Assim como Raquel Lyra, sempre que o nome de João Campos era mencionado, ouviam-se vaias e havia protestos entre os manifestantes presentes nas arquibancadas no Geraldão. Primeiro a discursar durante a cerimônia, o gestor fez uma saudação direta a todas as entidades de classe, sindicatos e funcionários públicos reunidos.
"A luta que nós temos é uma luta conjunta, reconhecendo o papel fundamental de todos e todas", iniciou. Por um breve momento, João Campos precisou interromper sua fala, mas retomou em seguida afirmando que a Prefeitura do Recife está aberta ao diálogo na mesa de negociação.
Inclusive, não passou despercebido o espaço que o prefeito do Recife teve ao lado de Lula nesta quarta-feira. João Campos acompanhou a comitiva oficial do presidente na agenda que ele cumpriu na Paraíba. Em seguida, esteve com o presidente no almoço oferecido pela governadora de Pernambuco, Raquel Lyra, no Palácio do Campo das Princesas.
Para o presidente estadual do PSB, Sileno Guedes, o presidente Lula deu a maior demonstração de que era preciso unir o Brasil "em torno daquilo que colocava a democracia em risco". "O exemplo que foi dado pelo presidente Lula na campanha é o que o que está nos movendo hoje, o PT e o PSB, para a gente construir uma unidade, a exemplo da unidade nacional", disse.

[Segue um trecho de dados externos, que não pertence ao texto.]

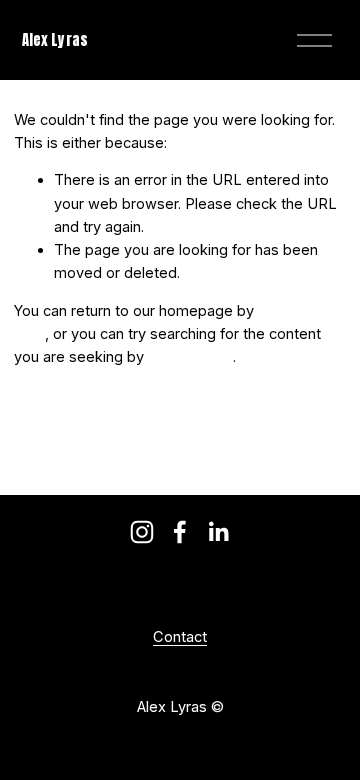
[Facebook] (180, 532)
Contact (180, 637)
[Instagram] (142, 532)
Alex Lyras (55, 40)
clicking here (190, 357)
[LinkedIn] (218, 532)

Por outro lado, o deputado estadual João Paulo (PT) disse que não há uma vinculação entre a participação do PT no governo de João Campos, ocupando duas secretárias - Meio Ambiente, sob a titularidade de Oscar Barreto, e Habitação, comandada por Ermes Costa -, com uma futura composição para as eleições municipais de 2024.
"Isso pode ocorrer, mas essa participação não significa uma composição para a disputa da Prefeitura do Recife, até porque nós estamos numa federação que o PSB não está. Estamos numa federação que tem o PV e o PCdoB", ponderou o parlamentar.
Convidado pelo presidente Lula para assumir a presidência do Banco do Nordeste, o ex-governador Paulo Câmara (sem partido) esteve presente na cerimônia de lançamento do novo PAA. Em um determinado momento da solenidade, ao descer do palco, Lula foi visto cumprimentado o ex-vice-presidente nacional do PSB.
Quem também esteve presente foi o ex-deputado federal e ex-candidato a governador de Pernambuco Danilo Cabral. Nos bastidores, a informação é de que tanto Paulo quanto Danilo não teriam sido convidados pelo PSB, mas pela cúpula do Partido dos Trabalhadores, para estarem presentes no evento.
Questionado sobre o assunto, Sileno Guedes explicou que a agenda do presidente Lula em Pernambuco foi organizada pelo Palácio do Planalto e que contou com a parceria da Prefeitura do Recife. "Danilo é membro da Executiva Nacional do partido. Não procede essa informação, Danilo está no coração e na mente da gente o tempo todo", disse.
O ex-deputado chegou a participar da equipe de transição do presidente Lula, mas ainda não foi contemplado com nenhum espaço no governo federal.